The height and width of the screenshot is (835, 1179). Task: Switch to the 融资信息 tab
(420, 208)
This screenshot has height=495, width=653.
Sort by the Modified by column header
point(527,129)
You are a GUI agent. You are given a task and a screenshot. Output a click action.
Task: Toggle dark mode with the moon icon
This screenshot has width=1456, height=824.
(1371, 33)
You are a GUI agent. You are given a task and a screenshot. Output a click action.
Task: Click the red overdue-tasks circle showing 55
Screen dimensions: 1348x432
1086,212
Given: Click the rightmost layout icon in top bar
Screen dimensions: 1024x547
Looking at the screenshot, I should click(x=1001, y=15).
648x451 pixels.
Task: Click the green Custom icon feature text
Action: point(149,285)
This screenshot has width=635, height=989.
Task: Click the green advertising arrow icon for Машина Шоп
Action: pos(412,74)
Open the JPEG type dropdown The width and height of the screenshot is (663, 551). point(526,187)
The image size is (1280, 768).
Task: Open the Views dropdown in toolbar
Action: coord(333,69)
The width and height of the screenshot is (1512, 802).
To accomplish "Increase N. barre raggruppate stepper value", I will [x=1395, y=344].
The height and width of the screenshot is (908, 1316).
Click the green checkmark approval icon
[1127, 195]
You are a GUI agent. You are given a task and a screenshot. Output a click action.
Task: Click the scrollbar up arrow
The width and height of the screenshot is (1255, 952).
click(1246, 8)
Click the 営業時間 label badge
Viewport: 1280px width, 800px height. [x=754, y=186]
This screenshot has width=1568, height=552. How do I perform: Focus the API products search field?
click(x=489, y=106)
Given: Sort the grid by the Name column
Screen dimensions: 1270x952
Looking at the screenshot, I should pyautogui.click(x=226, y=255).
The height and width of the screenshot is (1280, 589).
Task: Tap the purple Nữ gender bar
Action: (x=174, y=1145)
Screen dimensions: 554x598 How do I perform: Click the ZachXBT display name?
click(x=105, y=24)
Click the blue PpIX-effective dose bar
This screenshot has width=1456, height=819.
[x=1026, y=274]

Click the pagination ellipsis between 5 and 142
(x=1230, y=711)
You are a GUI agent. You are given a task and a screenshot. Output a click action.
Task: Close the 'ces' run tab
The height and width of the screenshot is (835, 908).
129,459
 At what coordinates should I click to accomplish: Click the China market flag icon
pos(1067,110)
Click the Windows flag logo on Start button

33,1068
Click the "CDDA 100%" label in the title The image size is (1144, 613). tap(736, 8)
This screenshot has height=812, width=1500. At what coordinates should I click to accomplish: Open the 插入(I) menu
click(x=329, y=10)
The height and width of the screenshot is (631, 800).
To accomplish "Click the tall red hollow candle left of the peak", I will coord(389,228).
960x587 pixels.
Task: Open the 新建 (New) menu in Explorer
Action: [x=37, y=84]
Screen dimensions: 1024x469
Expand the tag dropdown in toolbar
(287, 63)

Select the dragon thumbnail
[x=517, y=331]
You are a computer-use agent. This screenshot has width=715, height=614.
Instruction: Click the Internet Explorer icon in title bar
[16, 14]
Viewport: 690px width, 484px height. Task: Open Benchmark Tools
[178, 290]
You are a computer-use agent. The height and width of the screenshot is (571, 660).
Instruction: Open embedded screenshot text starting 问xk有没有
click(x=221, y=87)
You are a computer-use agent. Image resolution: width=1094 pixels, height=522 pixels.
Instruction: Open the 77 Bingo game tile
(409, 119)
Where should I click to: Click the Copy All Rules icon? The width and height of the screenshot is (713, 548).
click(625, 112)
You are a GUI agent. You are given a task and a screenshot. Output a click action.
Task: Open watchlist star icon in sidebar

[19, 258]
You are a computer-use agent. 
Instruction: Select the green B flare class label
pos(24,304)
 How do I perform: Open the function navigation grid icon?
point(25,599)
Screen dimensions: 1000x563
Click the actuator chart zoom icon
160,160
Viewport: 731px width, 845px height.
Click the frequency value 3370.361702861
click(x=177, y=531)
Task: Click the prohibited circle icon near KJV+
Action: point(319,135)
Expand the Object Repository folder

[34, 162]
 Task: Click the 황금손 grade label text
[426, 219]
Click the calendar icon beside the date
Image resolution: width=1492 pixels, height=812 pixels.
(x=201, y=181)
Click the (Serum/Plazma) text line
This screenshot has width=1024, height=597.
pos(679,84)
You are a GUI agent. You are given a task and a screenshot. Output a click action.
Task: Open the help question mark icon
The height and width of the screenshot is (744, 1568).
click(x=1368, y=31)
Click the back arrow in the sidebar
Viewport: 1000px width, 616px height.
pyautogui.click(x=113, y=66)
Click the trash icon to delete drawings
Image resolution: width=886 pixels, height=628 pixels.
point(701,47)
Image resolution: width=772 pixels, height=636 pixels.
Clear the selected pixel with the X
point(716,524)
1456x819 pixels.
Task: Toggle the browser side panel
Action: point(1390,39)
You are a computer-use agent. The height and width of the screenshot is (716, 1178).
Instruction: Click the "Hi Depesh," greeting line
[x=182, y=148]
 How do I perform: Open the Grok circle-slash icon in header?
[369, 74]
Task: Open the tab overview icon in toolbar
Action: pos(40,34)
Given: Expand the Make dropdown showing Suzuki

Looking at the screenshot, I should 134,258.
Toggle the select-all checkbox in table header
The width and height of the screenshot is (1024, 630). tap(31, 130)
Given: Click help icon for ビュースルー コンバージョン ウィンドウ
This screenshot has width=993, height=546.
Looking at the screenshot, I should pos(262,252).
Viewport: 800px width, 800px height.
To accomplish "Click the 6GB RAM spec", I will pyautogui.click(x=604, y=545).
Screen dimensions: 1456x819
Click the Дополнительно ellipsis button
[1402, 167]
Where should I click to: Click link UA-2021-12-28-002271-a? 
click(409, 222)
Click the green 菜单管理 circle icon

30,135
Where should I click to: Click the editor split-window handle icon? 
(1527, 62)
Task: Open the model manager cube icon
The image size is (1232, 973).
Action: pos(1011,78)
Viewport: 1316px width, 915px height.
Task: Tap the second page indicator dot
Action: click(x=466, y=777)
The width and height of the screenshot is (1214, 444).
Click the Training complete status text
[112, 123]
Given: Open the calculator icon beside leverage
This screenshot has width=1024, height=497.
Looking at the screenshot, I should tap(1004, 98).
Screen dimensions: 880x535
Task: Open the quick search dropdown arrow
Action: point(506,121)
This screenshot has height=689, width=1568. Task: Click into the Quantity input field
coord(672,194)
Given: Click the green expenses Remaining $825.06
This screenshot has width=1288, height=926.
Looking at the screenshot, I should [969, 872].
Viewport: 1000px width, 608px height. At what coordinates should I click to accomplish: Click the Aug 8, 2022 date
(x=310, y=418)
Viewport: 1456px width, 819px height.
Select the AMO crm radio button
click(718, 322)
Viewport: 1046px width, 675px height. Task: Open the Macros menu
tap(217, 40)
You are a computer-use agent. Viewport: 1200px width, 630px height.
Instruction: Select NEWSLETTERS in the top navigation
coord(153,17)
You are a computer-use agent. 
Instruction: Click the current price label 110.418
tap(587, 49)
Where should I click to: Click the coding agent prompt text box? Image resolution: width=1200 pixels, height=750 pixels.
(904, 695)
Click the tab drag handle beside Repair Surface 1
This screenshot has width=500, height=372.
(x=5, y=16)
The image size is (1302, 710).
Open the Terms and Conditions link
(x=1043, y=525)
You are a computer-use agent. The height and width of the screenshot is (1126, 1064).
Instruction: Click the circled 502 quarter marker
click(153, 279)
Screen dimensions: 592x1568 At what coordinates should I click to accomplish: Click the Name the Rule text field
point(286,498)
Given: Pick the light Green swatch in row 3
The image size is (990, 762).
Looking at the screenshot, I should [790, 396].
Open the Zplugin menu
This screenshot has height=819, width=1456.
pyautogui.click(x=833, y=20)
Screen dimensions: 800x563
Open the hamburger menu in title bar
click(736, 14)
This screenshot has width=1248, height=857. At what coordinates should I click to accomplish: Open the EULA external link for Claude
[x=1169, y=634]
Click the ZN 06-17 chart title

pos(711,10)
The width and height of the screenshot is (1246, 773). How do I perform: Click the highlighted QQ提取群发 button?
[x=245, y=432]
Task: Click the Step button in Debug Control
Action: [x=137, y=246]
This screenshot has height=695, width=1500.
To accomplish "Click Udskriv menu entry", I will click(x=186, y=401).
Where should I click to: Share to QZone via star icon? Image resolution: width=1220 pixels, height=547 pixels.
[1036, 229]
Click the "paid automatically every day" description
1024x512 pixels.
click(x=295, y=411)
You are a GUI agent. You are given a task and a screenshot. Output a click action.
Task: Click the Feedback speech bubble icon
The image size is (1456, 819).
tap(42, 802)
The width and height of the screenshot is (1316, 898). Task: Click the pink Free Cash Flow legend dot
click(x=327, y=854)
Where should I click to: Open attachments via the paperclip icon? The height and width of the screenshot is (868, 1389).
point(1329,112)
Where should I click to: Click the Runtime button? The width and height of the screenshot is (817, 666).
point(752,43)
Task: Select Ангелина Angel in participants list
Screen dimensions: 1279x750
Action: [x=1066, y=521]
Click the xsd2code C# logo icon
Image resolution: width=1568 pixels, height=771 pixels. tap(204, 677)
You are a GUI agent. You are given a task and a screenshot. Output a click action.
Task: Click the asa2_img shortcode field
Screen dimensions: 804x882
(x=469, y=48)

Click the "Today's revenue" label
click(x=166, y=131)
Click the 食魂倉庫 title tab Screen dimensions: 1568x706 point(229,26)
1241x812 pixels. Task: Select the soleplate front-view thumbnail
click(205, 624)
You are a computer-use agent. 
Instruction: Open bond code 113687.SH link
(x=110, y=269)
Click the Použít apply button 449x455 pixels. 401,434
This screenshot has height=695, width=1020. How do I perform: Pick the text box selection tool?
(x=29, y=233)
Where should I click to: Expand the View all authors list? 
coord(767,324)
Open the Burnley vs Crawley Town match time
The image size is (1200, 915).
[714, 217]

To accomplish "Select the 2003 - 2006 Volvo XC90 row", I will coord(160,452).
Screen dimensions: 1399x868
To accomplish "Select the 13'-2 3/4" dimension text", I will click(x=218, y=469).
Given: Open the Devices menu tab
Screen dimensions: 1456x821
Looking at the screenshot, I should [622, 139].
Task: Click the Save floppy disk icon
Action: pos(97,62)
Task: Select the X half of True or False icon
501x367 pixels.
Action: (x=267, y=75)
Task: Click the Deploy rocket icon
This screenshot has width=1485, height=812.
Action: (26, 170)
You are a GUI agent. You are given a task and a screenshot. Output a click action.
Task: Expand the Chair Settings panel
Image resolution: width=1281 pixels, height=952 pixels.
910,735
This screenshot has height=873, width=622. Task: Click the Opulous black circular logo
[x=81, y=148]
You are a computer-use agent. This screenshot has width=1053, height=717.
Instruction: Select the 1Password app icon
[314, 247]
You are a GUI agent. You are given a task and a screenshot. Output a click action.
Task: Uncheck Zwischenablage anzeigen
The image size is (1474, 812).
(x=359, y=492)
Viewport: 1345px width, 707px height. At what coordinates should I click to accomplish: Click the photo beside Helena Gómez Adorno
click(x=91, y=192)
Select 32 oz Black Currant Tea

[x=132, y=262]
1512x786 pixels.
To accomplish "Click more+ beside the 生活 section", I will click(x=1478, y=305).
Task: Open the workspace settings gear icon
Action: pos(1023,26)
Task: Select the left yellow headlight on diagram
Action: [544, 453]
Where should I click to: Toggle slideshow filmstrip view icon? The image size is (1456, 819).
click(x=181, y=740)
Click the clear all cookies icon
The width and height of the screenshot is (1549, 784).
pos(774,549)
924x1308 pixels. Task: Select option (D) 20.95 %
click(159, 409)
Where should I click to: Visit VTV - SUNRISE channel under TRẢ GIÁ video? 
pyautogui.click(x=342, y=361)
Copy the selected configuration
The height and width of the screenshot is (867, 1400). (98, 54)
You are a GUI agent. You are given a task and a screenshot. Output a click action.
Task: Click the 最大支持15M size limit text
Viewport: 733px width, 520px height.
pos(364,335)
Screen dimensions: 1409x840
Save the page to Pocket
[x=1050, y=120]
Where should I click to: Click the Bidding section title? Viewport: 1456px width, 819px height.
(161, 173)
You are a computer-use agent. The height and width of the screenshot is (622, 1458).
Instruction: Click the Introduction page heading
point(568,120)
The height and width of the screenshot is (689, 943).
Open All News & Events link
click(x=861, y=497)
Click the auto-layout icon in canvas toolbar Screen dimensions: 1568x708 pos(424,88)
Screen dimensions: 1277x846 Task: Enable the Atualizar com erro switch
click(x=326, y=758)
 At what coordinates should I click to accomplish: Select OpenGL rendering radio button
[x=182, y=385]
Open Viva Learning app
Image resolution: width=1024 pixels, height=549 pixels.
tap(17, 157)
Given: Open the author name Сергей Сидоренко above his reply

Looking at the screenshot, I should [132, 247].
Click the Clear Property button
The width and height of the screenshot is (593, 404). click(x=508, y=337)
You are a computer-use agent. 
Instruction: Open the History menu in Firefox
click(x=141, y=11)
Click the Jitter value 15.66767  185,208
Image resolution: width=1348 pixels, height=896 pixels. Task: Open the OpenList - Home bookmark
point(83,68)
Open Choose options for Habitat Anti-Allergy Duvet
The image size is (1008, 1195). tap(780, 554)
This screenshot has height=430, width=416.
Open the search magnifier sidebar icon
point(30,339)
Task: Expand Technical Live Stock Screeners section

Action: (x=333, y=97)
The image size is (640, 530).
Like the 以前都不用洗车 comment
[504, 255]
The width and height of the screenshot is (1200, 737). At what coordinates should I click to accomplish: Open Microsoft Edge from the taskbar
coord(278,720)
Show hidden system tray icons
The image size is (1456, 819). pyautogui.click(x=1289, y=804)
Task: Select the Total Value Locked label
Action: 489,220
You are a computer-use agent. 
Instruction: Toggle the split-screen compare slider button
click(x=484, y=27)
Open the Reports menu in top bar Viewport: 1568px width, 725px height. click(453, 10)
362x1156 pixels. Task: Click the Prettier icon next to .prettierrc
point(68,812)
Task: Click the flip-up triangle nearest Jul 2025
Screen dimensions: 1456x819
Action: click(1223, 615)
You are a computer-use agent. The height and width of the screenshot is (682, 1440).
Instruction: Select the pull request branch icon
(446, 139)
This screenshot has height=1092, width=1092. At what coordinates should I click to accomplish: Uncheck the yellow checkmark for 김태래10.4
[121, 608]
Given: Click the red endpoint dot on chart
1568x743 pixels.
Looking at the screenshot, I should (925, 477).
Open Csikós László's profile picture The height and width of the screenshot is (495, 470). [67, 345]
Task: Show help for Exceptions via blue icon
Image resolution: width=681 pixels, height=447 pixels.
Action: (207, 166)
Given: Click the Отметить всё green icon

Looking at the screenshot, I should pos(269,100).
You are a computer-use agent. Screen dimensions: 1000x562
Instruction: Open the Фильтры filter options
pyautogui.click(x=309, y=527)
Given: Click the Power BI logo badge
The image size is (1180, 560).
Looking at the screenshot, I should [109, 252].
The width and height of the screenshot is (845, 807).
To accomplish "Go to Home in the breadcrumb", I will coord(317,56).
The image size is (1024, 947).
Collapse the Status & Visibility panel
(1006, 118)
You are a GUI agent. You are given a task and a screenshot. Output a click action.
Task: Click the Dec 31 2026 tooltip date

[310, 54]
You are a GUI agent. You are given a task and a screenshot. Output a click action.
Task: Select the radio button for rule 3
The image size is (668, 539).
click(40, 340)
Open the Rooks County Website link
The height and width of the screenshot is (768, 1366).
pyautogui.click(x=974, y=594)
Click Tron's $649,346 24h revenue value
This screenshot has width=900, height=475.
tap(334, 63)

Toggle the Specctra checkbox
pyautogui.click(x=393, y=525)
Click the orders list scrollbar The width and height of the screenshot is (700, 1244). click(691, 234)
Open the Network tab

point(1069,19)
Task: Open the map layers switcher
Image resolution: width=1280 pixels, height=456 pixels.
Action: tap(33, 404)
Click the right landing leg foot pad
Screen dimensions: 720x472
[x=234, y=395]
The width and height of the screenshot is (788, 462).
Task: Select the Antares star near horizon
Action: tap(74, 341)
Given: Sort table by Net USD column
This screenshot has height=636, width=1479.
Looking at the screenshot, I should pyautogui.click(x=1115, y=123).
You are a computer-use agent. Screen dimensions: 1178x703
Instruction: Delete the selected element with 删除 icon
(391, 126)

▶ _GOAL_
Please copy the entries from the line with "Task: Click the 황금손 grade label text" up to and including the line with "point(701,47)".

▶ _PROBLEM SOLUTION_
 Task: Click the 황금손 grade label text
[426, 219]
Click the calendar icon beside the date
Image resolution: width=1492 pixels, height=812 pixels.
(x=201, y=181)
Click the (Serum/Plazma) text line
This screenshot has width=1024, height=597.
pos(679,84)
You are a GUI agent. You are given a task and a screenshot. Output a click action.
Task: Open the help question mark icon
The height and width of the screenshot is (744, 1568).
click(x=1368, y=31)
Click the back arrow in the sidebar
Viewport: 1000px width, 616px height.
pyautogui.click(x=113, y=66)
Click the trash icon to delete drawings
Image resolution: width=886 pixels, height=628 pixels.
point(701,47)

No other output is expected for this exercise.